*** RECORDS SHOWN Section Begins ***
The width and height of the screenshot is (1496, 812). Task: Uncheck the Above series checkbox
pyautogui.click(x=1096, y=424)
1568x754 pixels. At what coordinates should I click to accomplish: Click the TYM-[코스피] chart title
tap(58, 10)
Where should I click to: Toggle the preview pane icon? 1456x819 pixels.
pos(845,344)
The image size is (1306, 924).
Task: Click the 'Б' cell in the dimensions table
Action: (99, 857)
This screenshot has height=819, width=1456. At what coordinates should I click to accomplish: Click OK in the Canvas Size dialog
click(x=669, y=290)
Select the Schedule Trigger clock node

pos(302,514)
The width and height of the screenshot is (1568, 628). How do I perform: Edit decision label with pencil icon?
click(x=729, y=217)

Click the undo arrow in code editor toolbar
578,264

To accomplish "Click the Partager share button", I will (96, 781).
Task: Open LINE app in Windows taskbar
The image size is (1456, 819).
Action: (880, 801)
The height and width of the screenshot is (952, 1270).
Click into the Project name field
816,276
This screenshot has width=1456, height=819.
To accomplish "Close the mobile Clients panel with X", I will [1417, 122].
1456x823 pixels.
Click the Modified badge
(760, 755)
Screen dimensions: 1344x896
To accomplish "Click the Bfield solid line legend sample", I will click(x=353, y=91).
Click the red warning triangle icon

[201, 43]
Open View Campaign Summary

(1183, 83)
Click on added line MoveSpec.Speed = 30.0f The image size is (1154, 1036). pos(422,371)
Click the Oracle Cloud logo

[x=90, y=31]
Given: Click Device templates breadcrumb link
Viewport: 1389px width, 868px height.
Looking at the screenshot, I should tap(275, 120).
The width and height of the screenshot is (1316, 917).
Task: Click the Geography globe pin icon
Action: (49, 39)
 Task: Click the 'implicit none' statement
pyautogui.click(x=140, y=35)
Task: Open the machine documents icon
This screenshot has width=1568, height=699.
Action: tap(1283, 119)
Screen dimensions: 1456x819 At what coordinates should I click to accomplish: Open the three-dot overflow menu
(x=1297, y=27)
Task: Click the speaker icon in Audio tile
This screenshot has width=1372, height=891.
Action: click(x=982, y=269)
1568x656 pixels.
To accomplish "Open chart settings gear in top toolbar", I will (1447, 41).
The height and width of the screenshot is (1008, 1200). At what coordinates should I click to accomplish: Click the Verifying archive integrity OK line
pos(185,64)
*** RECORDS SHOWN Section Ends ***
- EXERCISE DETAILS
The reply must consist solely of the lines from the one containing "Screen dimensions: 1456x819" through the last line of the data, reproduced exactly.

- TASK SOLUTION
Screen dimensions: 1456x819 At what coordinates should I click to accomplish: Open the three-dot overflow menu
(x=1297, y=27)
Task: Click the speaker icon in Audio tile
This screenshot has width=1372, height=891.
Action: click(x=982, y=269)
1568x656 pixels.
To accomplish "Open chart settings gear in top toolbar", I will (1447, 41).
The height and width of the screenshot is (1008, 1200). At what coordinates should I click to accomplish: Click the Verifying archive integrity OK line
pos(185,64)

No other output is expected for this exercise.